Recently a friend of mine posted something on my Facebook wall that gave me pause. She said “I think you’ve been hacked. I just got a weird email from you. If it was from you, forget the ‘weird’ part.” While funny, it was also really concerning. Mostly because I try hard to have good passwords in place in most of my email accounts. And, since I work in the technology space, and specifically in internet technologies, it would be particularly concerning for me to have emails being sent from my accounts to my contacts potentially infecting them too. Needless to say, because of my profession, my blood pressure sort of increased. I immediately responded to my friend and asked about the email – but she was offline. So I sent messages to other friends asking if they’d received anything weird from me. No one had. I sent my friend who’d received the email an address to forward it to and I’ve yet to see it. But, it’s been a couple of days and no one else has reported anything weird. Which lead me to believe – my friend received a ‘spoofed’ email. 
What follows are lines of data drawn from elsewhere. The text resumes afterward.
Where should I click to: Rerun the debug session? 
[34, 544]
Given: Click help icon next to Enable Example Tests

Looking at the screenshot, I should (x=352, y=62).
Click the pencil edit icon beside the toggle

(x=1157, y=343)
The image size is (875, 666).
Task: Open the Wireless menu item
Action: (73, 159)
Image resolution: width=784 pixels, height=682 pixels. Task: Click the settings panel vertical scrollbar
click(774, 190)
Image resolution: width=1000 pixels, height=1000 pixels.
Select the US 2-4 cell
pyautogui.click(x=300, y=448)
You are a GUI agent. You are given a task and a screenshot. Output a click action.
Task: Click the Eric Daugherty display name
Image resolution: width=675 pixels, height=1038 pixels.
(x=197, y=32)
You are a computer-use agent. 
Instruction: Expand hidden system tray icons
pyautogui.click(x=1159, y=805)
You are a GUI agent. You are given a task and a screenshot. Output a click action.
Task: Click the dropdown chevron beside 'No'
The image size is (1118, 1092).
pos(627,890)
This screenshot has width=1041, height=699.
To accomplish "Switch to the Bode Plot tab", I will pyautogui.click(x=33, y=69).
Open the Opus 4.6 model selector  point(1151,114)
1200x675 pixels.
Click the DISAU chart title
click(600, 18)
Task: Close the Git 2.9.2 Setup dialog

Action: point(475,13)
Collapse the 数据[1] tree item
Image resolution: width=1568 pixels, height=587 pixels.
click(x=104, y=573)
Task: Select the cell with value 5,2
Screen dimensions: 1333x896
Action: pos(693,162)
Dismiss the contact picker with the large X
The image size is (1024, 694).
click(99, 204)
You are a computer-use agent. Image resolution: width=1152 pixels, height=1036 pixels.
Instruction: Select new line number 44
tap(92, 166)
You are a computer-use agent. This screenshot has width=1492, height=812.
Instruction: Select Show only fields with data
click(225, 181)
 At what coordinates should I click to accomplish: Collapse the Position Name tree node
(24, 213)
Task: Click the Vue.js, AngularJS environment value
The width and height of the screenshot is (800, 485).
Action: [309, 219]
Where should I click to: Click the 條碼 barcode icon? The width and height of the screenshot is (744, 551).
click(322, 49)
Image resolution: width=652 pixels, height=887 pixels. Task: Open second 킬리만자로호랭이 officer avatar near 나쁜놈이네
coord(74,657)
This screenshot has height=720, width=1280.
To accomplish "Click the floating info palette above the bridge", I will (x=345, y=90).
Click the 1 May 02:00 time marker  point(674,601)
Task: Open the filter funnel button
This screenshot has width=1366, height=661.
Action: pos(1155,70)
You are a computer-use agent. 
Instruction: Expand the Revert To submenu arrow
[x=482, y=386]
Spoofing is becoming a pretty common practice and I think it’s a good thing to know about. Especially since spoofed emails are usually trying to accomplish one of two things – they either want to scam you out of information or money or they want you to click on a link in order to infect your computer with something. Spoofing is simple – it is the sending of an email that appears  to be from someone that it isn’t from. You can pretty much use anyone’s name, or any organization/brand name to send an email. Because the authentication protocols involved in sending and receiving mail do not require any authentication of the name associated with the email. To be clear, there are all kinds of spoofing. But it’s becoming more of a problem because it’s easier to just spoof a name and gain access to people, their money and their information. Think about it – if you are on Facebook you have a publicly available list of ‘friends’ that is viewable by criminals too. So spoofers can get the names of people you would recognize and trust, associate those names with emails that they send to you to gain access to your computer.

Here’s the thing though – more often than not you have to actually *give* them something for them to get to you. And you do that by ‘clicking’ – on links, on forms and filling them out, on images, on something. Most of the time viruses happen because we click on a link, and people gain access to our computers because we click on something to let them.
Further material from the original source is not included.